Prove that $T_pM^*=\mathfrak m_p/\mathfrak m_p^2$.

Question

Let $M$ a manifold of dimension $n$ and $T_pM$ its tangent space. Let denote $T_p^*M=\mathcal L(T_pM,\mathbb R)$ it's dual. Let also denote $$\mathfrak m_p=\{f\in\mathcal C^\infty (M)\mid f(p)=0\}\quad \text{and}\quad \mathfrak m_p^2=\left\{\sum_{i=1}^k f_ig_i\mid f_i,g_i\in\mathfrak m_p\right\}.$$ Show that $T_pM^*=\mathfrak m_p/\mathfrak m_p^2$.

Let $$\omega :\mathfrak m_p\longrightarrow T_p^*M$$

defined by $$\omega (f)=\omega (f)(X)=X(f)$$ for all derivation $X\in T_pM$. It's easy to prove that $\mathfrak m_p^2\subset \ker \omega $. Then I would like to use the first isomorphisme theorem, but I don't know if I can.

Am I on the right way ? How to continue ?

By the way, what does mean that $T_p^*M=\mathfrak m_p/\mathfrak m_p^2$ ? I can't give a concret representation of it.

Answer 1

Choose local coordinates $x_i$ around $p$, with $x_i(p)=0$. Then $m_p$ is the ideal of functions which vanish at $p$. Such a function is of the form $\sum_{i=1}^na_ix_i+ o(x)$. Then $m_p^2$ is the ideal generated by function which vanishes at the order 2 i.e. $f(x)=o(x)$, and the quotient is just the vector space of linear function $x\to \sum_{i=1}^na_ix_i$, i.e. the cotangent space at $p$.

Answer 2

Very late but here it is.

Recall that $T_p M$ is the vector space of all derivations at $p$ denoted by $Der C^{\infty}(M)_p$. Now what do these functions look like?
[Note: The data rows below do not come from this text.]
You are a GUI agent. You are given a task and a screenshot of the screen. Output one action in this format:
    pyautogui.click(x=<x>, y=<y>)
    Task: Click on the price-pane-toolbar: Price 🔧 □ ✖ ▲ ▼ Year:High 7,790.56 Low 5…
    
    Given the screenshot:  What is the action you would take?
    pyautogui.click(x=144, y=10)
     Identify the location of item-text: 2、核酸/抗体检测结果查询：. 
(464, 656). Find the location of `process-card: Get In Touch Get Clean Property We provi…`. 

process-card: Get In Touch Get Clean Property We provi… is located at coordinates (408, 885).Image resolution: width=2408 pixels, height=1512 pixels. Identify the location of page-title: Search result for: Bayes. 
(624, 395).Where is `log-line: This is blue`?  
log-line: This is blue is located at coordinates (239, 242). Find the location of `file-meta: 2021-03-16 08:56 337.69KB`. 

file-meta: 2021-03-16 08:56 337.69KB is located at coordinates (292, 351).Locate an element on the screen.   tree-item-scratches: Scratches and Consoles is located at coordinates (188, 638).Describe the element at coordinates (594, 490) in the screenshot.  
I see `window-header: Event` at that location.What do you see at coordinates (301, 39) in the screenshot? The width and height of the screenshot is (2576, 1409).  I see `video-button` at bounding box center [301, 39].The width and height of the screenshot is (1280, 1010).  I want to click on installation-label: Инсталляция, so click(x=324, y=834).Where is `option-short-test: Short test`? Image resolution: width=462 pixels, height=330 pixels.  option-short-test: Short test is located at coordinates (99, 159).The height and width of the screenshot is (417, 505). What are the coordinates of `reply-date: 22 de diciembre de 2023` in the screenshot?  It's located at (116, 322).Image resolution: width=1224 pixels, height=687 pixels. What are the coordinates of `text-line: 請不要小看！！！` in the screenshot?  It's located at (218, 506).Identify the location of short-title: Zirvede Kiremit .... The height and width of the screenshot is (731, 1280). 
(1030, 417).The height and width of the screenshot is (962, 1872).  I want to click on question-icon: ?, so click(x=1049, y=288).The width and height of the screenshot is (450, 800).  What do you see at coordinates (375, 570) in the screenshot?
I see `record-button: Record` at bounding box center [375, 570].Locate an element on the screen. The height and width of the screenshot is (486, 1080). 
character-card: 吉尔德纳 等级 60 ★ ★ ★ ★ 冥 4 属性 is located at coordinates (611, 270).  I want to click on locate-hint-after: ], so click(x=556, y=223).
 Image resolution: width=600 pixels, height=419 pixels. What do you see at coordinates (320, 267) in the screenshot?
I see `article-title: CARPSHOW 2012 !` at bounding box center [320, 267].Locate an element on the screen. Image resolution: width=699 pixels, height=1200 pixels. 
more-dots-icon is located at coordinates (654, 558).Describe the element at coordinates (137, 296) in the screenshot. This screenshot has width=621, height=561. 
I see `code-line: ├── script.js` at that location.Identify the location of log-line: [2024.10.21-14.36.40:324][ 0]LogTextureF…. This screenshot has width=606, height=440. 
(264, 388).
Let $\delta\in Der C^{\infty}(M)_p$. First consider the ideal that you introduce: $\mathfrak{m}_p=\{f\in C^{\infty}(M): f(p)=0\}$. This is actually an ideal inside the ring of functions $C^{\infty}(M)_p$. Since this is an ideal we can then square it and consider $\mathfrak{m}_p^2$.

Notice that we have by the Leigniz Rule $\delta(\mathbb{R})=0$ and $\delta(\mathfrak{m}_p^2)=0$. Now this little fact therefore implies the following: there is a map $\Psi: T_p(M) \to (\mathfrak{m}_p \backslash \mathfrak{m}_p^2)^*$ defined by sending a derivation $\delta$ to $(f+\mathfrak{m}_p^2 \mapsto \delta(f))$. $(\mathfrak{m}_p \backslash \mathfrak{m}_p^2)^*$ is simply the dual vector space to $(\mathfrak{m}_p \backslash \mathfrak{m}_p^2)$, i.e the vector space of linear functionals on $(\mathfrak{m}_p \backslash \mathfrak{m}_p^2)$, so the above definition makes sense. The map $\Psi$ is a bijective map! This offers a nice way to intrisincally define the tangent space $T_P(M)$.

From this one can see that $T_P(M)^*$ is the same as $(\mathfrak{m}_p \backslash \mathfrak{m}_p^2)$ and so this what it means. Now Thomas' answer shows the fact.